*** Material for this exercise ***

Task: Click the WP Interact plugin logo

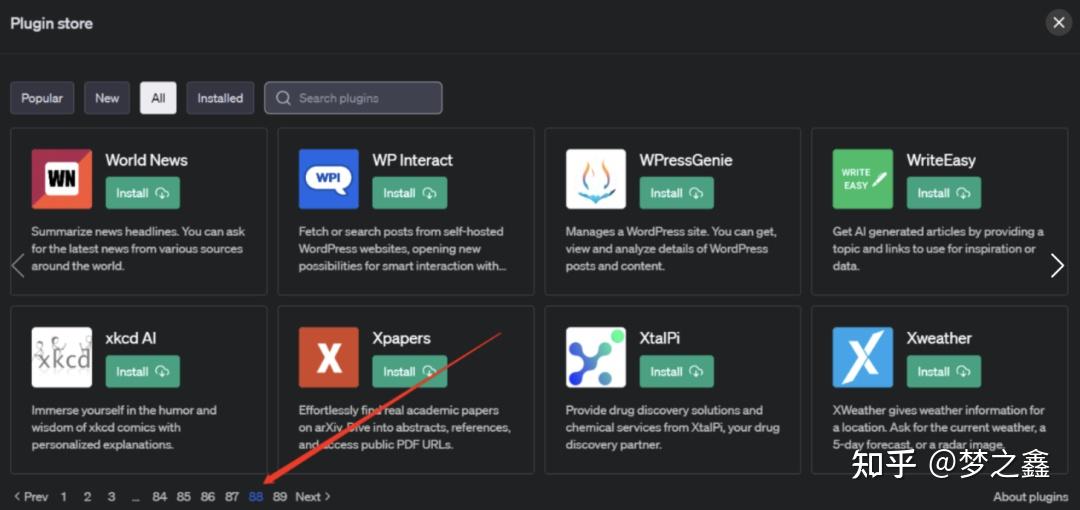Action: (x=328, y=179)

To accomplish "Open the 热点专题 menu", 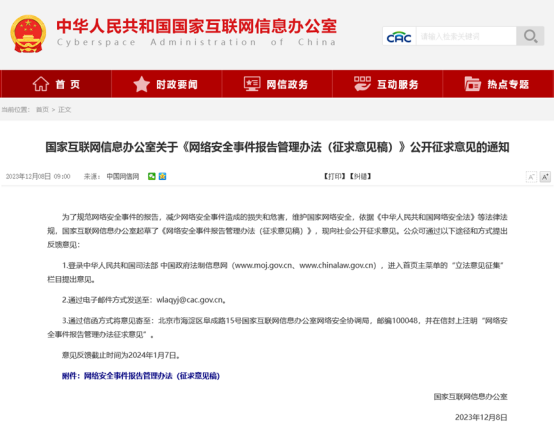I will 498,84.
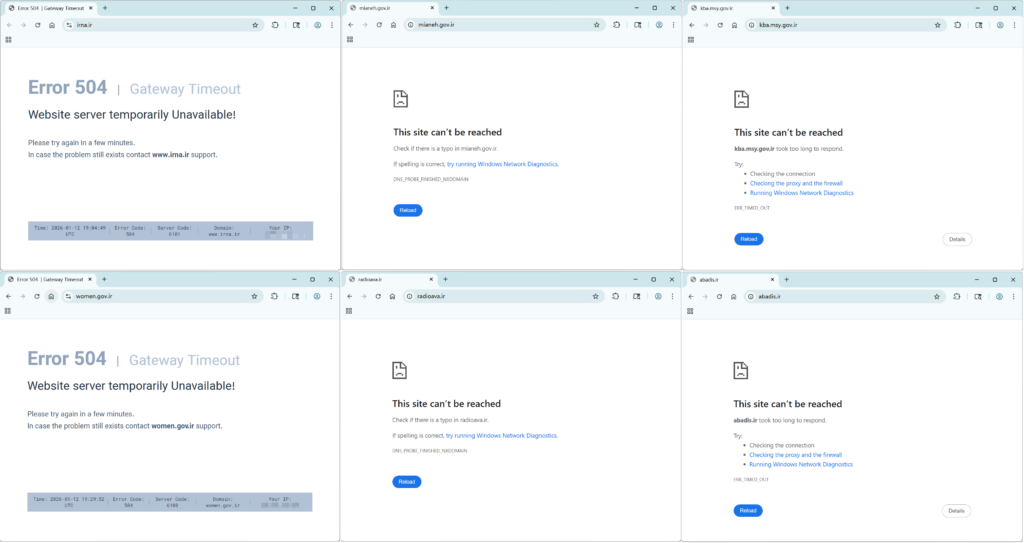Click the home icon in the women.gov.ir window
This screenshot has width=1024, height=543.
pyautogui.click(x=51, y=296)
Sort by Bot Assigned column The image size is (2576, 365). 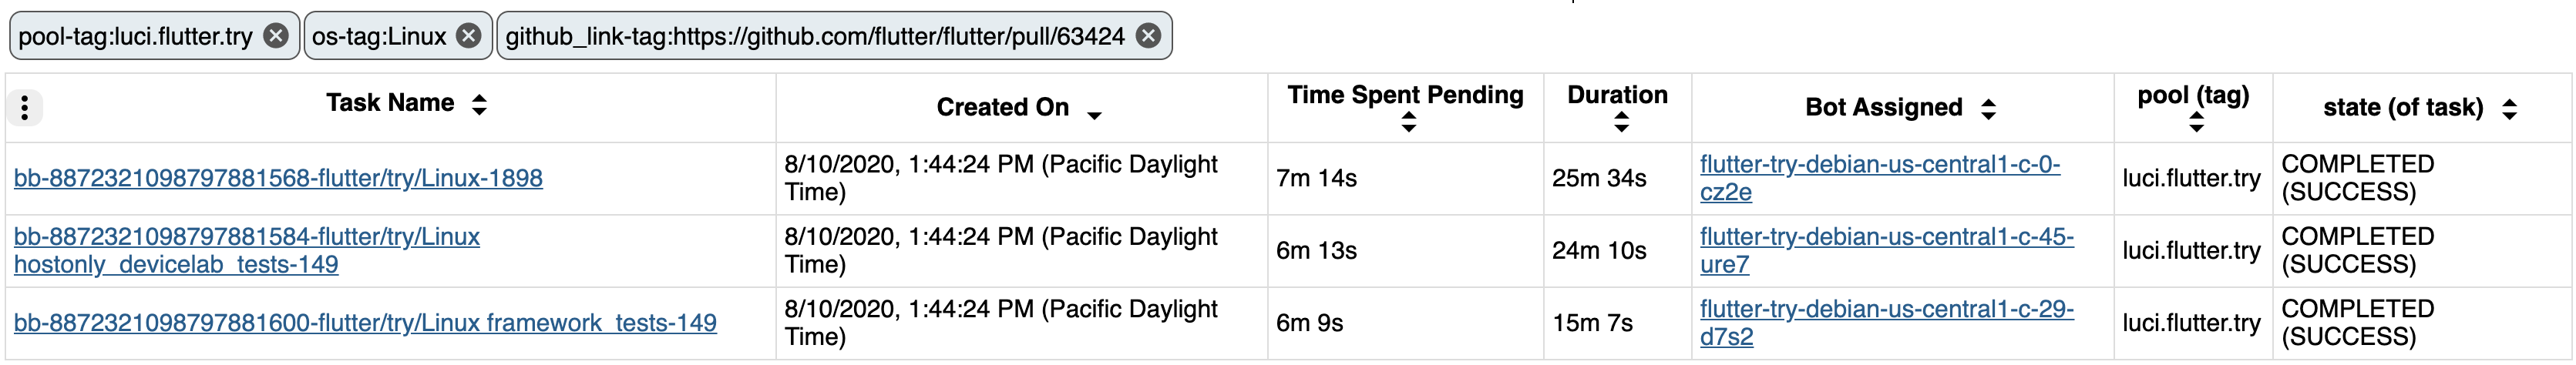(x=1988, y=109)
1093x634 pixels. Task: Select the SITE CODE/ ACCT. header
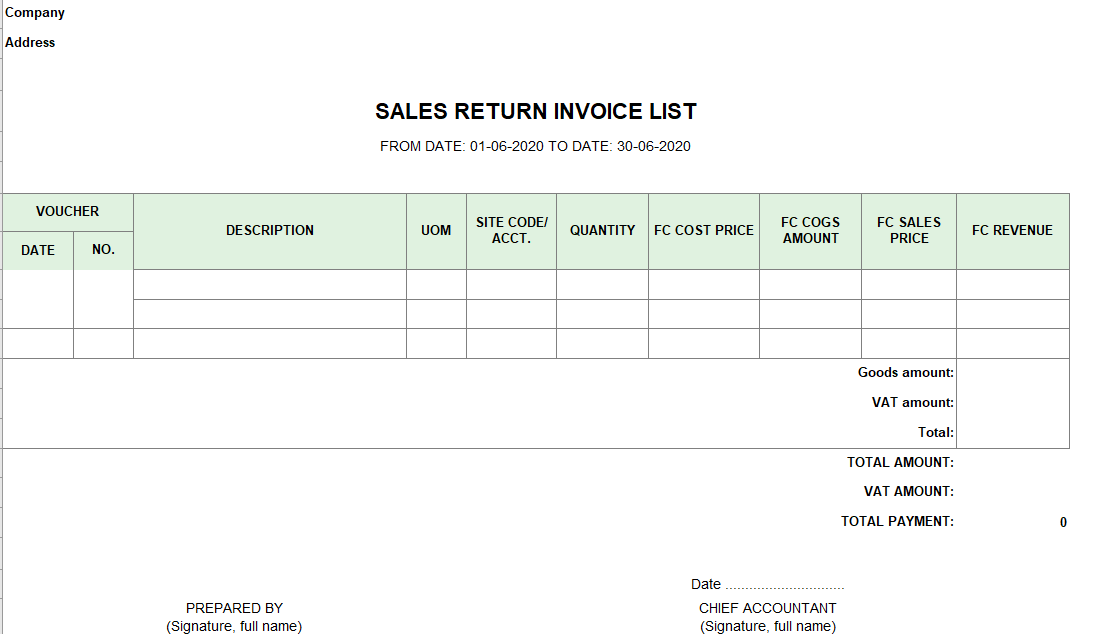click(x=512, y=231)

***

Problem to work on.
Above are the records. Copy exactly, and only, the lines from the line containing "1093x634 pixels. Task: Select" through the last one, omitting any pictures.

Answer to this exercise.
1093x634 pixels. Task: Select the SITE CODE/ ACCT. header
click(x=512, y=231)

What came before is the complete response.